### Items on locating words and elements
>>
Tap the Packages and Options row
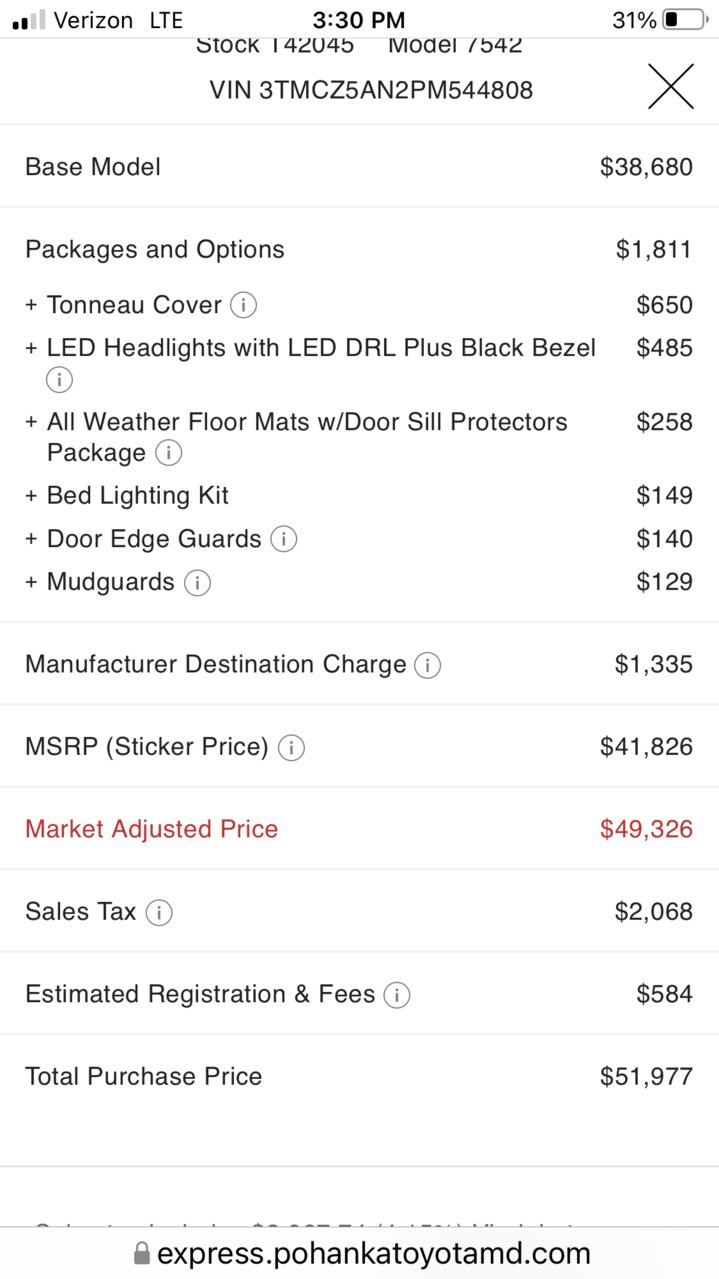Image resolution: width=719 pixels, height=1279 pixels. tap(359, 249)
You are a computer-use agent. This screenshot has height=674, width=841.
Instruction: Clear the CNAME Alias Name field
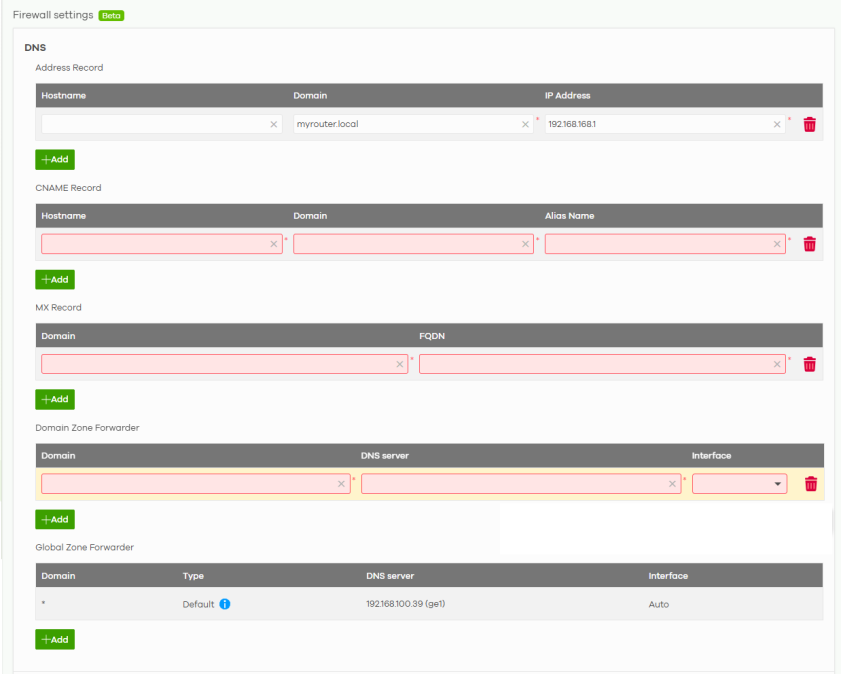pos(777,245)
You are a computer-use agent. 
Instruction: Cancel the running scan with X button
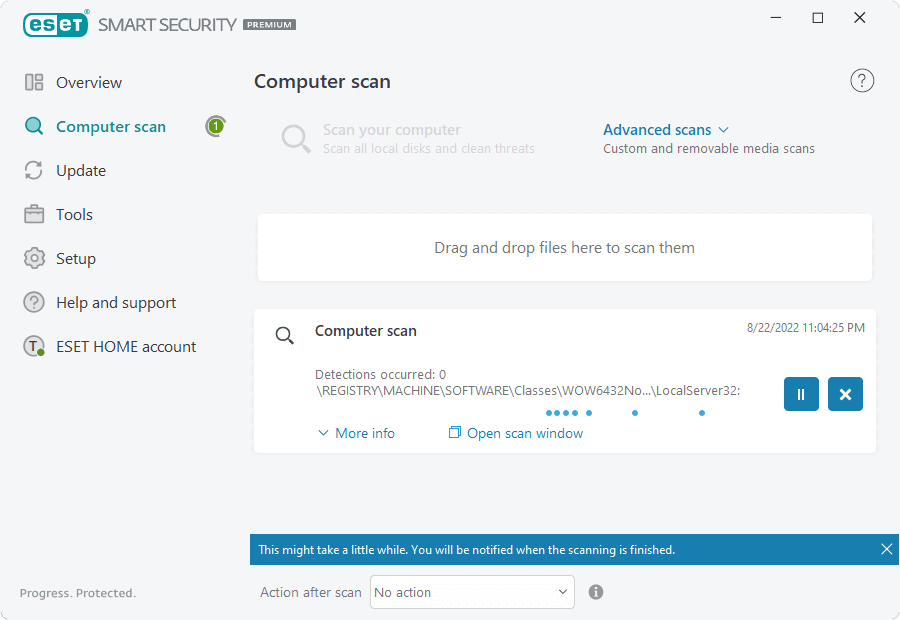845,394
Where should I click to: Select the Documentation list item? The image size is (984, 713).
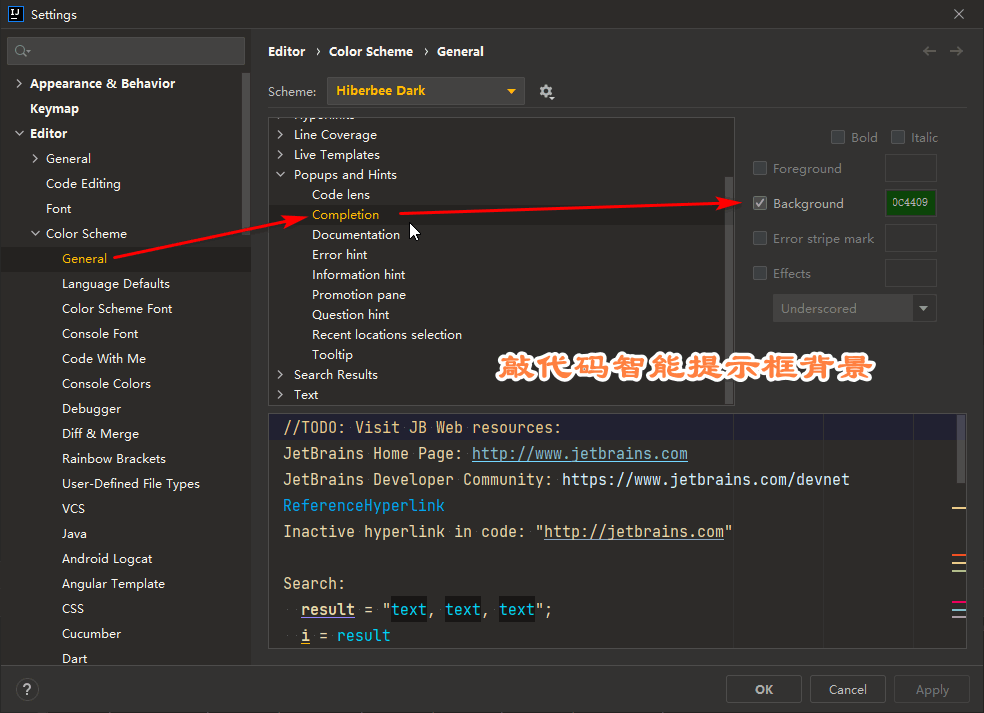(355, 235)
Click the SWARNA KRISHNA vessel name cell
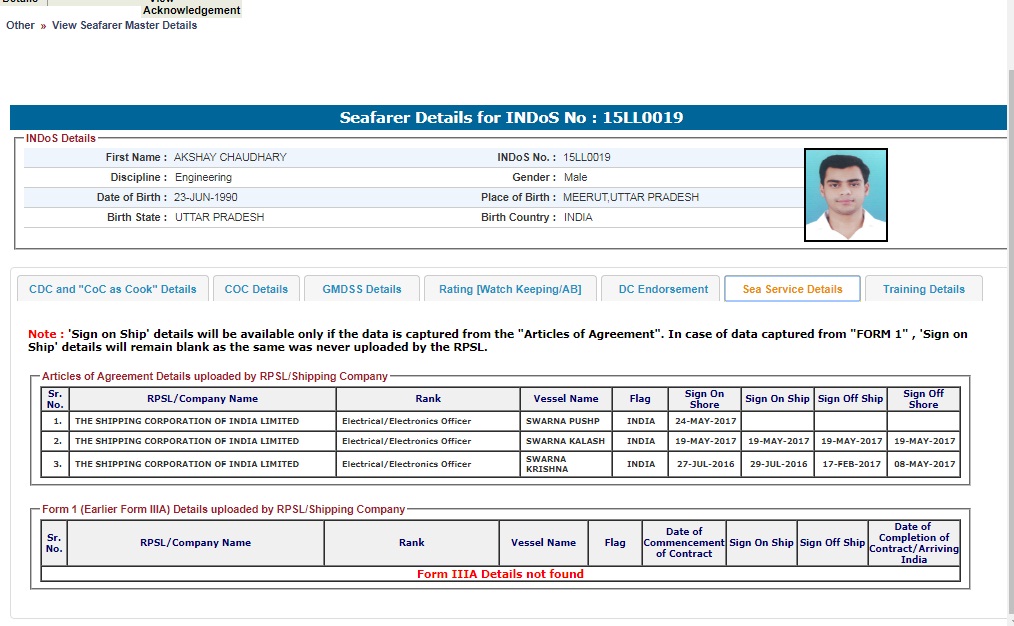 click(x=565, y=464)
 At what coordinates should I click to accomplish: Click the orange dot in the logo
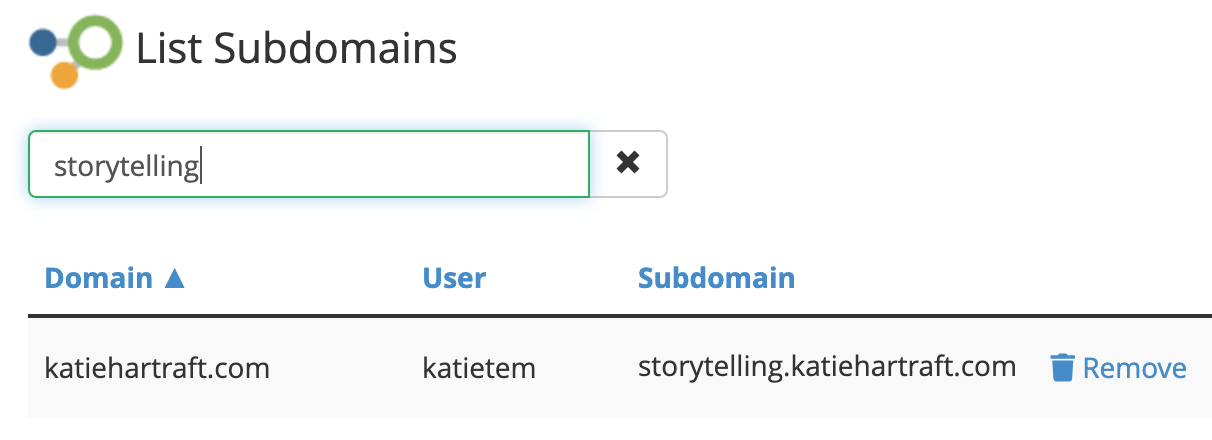coord(64,75)
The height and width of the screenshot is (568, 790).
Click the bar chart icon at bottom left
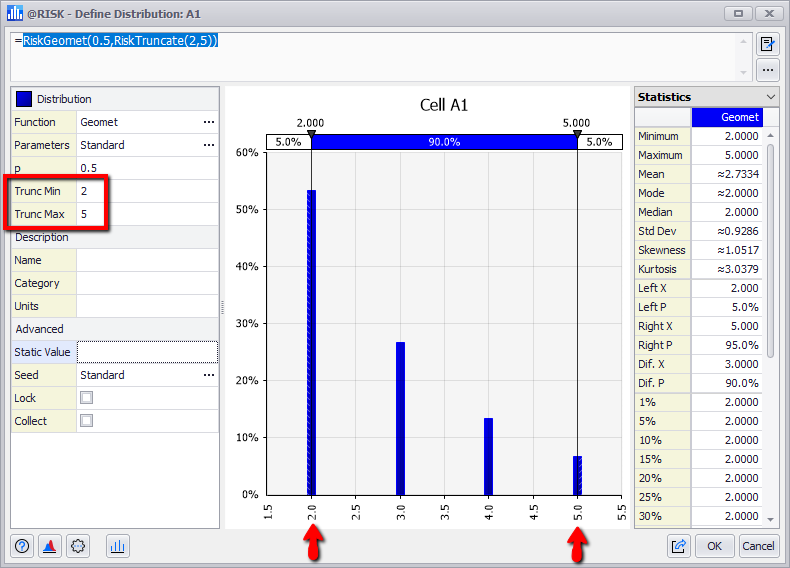pos(118,546)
<<
### Your goal
Reproduce the items above from the line containing "The height and" through the end of the items, substituting "line chart" for "bar chart" and changing nothing else. Leave the pictures out of your answer.

### Answer
The height and width of the screenshot is (568, 790).
Click the line chart icon at bottom left
pos(118,546)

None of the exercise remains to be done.